Телефон в кармане Максима взорвался таким пронзительным криком, что Максим не выдержал. Он опустил канистру на землю.
 - Да?
Несколько не произнесенных когда-то слов. Какая разница зачем. Какой смысл во всех этих почему, если время, как безжалостный убийца, учит нас забывать с каждым прожитым днем все самое дорогое. Если мы своей рукой привыкли надевать на лица маски и заковывать сердца в бетонный саркофаг так, что уже не тоскуем по небу, скрытому возведенными нами же стенами. Если живем подобно червям в непроглядной тьме только ради того, чтобы больше никогда не было больно.
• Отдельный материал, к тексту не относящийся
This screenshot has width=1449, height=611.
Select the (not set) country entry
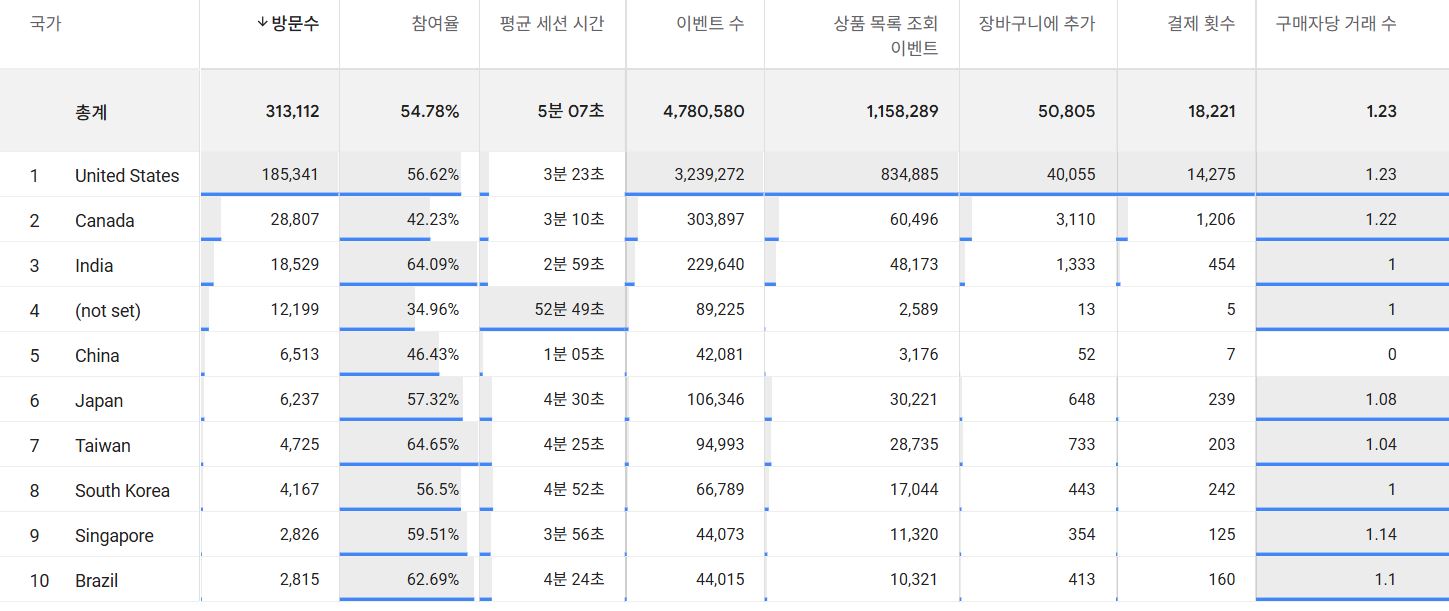coord(108,310)
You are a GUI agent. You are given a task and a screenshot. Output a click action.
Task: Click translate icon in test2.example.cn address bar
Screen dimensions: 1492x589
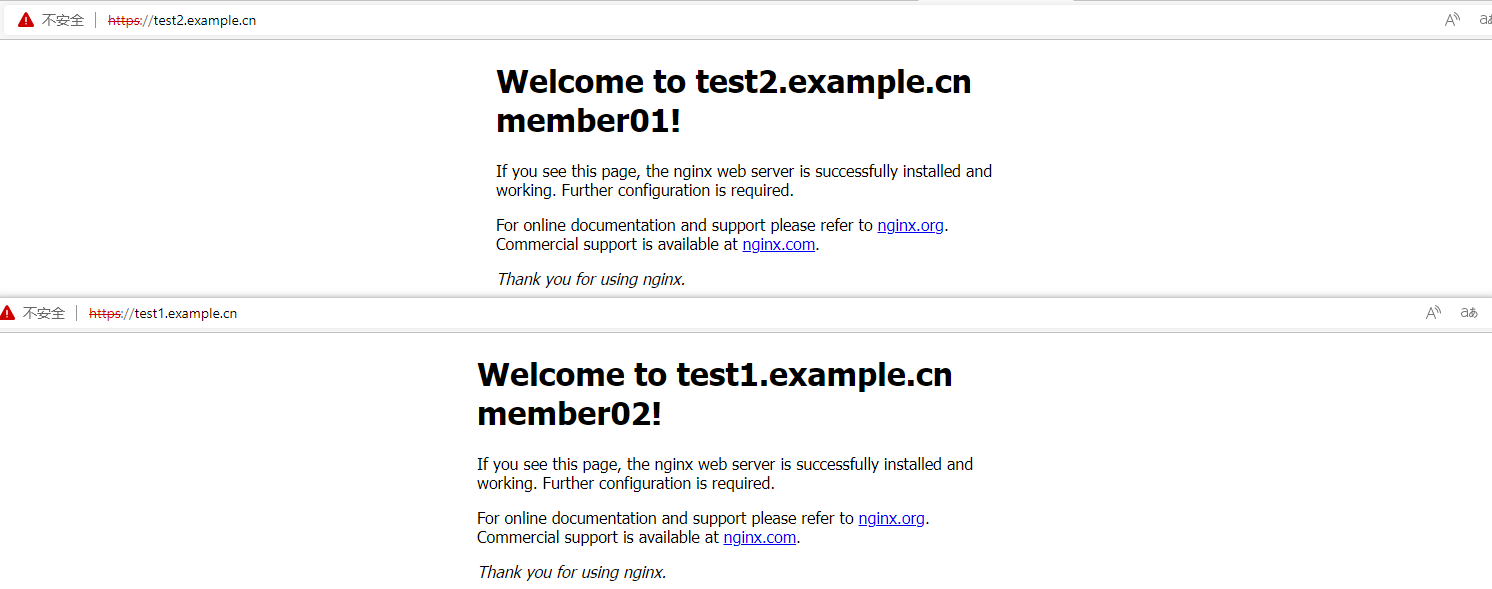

Максим опустил руки, задыхаясь от слез. С ужасом глядя на лежащие в замерзшей грязи картины – все чем он жил столько лет, все во что вкладывал не жалея бессонных ночей всего себя без остатка. Он упал на колени, сметая ладонями снег с золотистых полей и озер, всей своей пронзительной синевой распахнутых в небо... Содрогаясь от немыслимого святотатства – назвать наброском жизнь, воскресавшую с каждой секундой в его сведенных от холода пальцах.